Look through the lines below and extract each one that contains "screenshot".

### [Records shown]
______

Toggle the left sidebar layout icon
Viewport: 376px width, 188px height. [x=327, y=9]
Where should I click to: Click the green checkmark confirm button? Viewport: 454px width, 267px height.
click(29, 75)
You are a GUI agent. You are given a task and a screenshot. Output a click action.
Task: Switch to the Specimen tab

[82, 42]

______

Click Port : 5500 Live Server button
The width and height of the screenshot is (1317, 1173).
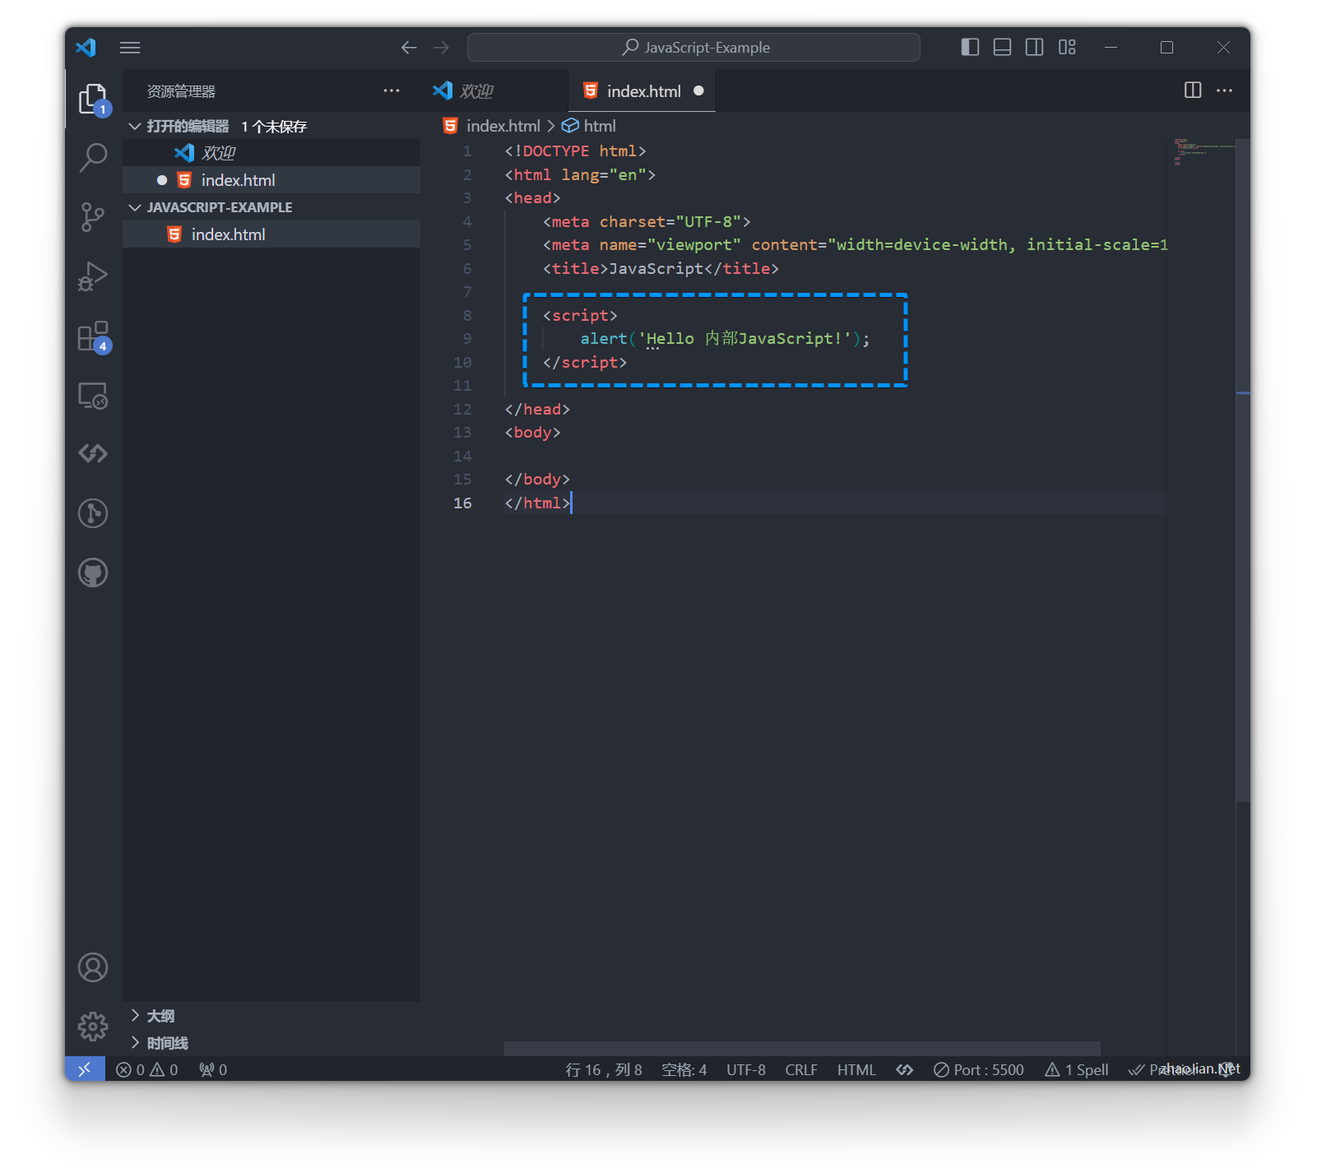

______

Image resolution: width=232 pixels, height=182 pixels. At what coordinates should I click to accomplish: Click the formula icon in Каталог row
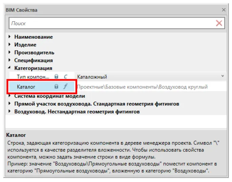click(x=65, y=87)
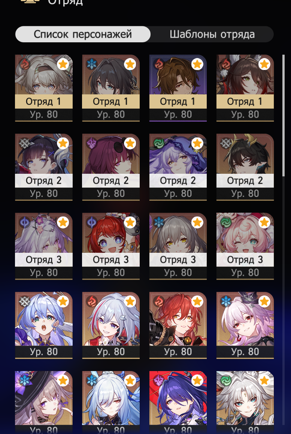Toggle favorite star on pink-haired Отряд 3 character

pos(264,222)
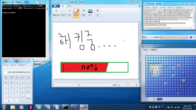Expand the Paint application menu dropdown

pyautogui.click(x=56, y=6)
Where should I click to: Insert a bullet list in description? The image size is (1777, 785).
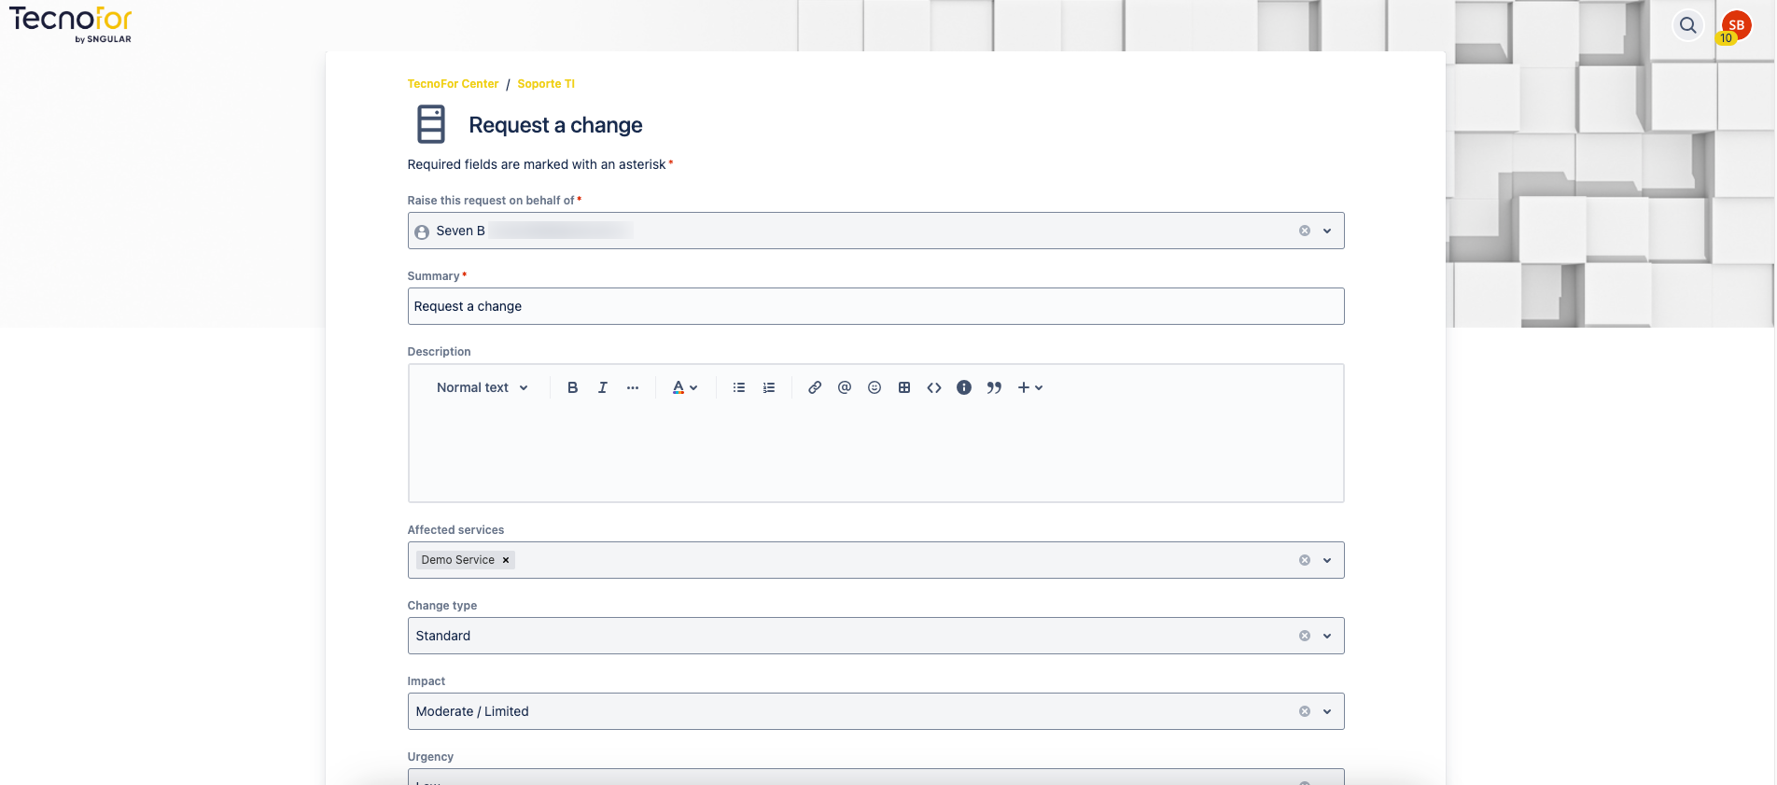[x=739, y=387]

______

### [Answer box]
You are a GUI agent. You are given a task and a screenshot. Output a click action.
The width and height of the screenshot is (1317, 1173).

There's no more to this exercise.